Empatía: ¿realmente podemos ponernos en los zapatos de los demás?

"Si yo '¿Estabas ...' ¿Es la postura correcta para ayudar a un ser querido? ¿Sabemos cómo practicar el arte de escuchar? Respuestas y consejos en cuatro actos.

Anne-Laure Gannac

Acto 1: una proyección inconsciente mismo

"Desde la separación de su padre, se dice que estoy equivocado, no escuchar, no conecte nada en clase ... I sabía qué hacer, dice Karen, madre de un niño de 6 años de edad -. si yo estuviera en tu lugar, me gustaría empezar preguntando a su padre para cuidar más, se encuentra con Sandra, una amiga, madre también Todavía es tu hijo para los dos, ¿por qué aún le corresponde a usted administrar todo? " Para ponerse en su lugar, ¿no es, después de todo, el papel más hermoso para jugar con los amigos de uno y otros en general? Una manera de hacer concretamente útil? "Al decir" Me pongo en sus zapatos "nos fijamos primero en ocultar nuestra incomodidad con la confianza que recibimos," corrige Jacques Lecomte, doctor en psicología y autor de Bondad humana (Odile Jacob).

Tal es el poder de las fórmulas preparadas: llenar un silencio embarazoso. Esto demuestra que, lejos de preocuparnos realmente por nuestro interlocutor, seguimos obsesionados con nosotros mismos y enredados en nuestras propias emociones. Sobre todo, dice el analista Valerie Blanco, autor de Dits sofá (Harmattan), "es negar que todo el mundo es absolutamente singular y única como su experiencia, su deseo, sus necesidades son" . Cuando nos proponemos ponernos en "lugar de", avanzamos con nuestras propias referencias, nuestra propia historia. A riesgo de buscar, inconscientemente, liquidar nuestras cuentas personales a través de la cuenta de la otra. Esta situación ilustra esto: cuando Karine menciona su dificultad como madre, su confidente cambia el problema recurriendo al padre, probablemente haciendo eco de la relación que tiene con su esposo. Inconscientemente capaz de admitir y expresar esta ira contra él, se deshace de ella a través de la experiencia de su amigo. Este es el principio mismo de lo que el psicoanálisis llama "proyección".

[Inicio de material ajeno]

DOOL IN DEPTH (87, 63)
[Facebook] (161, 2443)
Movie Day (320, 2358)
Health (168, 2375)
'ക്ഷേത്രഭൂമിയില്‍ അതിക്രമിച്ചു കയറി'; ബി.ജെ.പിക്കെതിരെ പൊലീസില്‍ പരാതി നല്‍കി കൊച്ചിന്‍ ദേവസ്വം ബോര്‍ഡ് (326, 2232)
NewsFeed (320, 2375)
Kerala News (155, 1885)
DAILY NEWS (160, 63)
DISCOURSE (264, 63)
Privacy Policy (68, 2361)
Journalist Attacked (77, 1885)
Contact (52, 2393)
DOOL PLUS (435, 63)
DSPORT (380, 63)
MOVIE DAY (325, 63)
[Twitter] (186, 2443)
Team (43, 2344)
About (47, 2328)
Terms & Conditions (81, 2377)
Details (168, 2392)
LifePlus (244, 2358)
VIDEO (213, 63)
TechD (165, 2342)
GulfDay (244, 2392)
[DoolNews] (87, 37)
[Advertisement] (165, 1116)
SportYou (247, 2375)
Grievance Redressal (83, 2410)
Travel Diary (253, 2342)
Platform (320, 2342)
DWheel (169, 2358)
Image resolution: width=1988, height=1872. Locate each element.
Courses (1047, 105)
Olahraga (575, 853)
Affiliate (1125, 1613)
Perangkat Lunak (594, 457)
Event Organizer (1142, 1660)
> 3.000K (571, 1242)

Acto 2: una toma de poder por otra

"Sí, por último, puede que tengas razón, Karine toma, voy a pensar en ello ... - Por supuesto que estoy bien, te lo saben! Sé lo que es bueno para ti, Francamente, seré tú, no lo dudo ". "Visto desde fuera, a veces es muy frustrante descubrir que la persona en duda no hace lo que obviamente creemos que podría ayudar", dice la psicoterapeuta Béatrice Millêtre. puede no estar listo para el próximo paso, que se necesita un tiempo de maduración propio de cada uno para salir de su situación."Sin embargo, como ella señala," algunos están convencidos de saber mejor para los demás lo que necesitan ", especialmente en el momento de trivializar el discurso psicológico, donde es tentador creer que tienes todas las llaves entrar en su psique

Esto muestra un deseo inconsciente de ganar ventaja sobre ellos. La expresión "ponerse uno mismo en el lugar de otros" no lo oculta: en el verdadero sentido, consiste en el para cazar desde su lugar, a su usurpación para establecerse allí ". Si yo fuera tú "es una forma de decir" Escúchame acerca de ti "y, por extensión," Escúchame ". El otro y su sufrimiento están olvidados, la atención se vuelve más que hacia El amigo que nos conoce por mucho tiempo puede, por otro lado, ayudarnos poniendo la situación actual en la perspectiva de nuestra historia, es decir recordando nuestro recuerdo de las situaciones comparables en las que podríamos encontrarnos, pero, siempre, sin juzgarnos.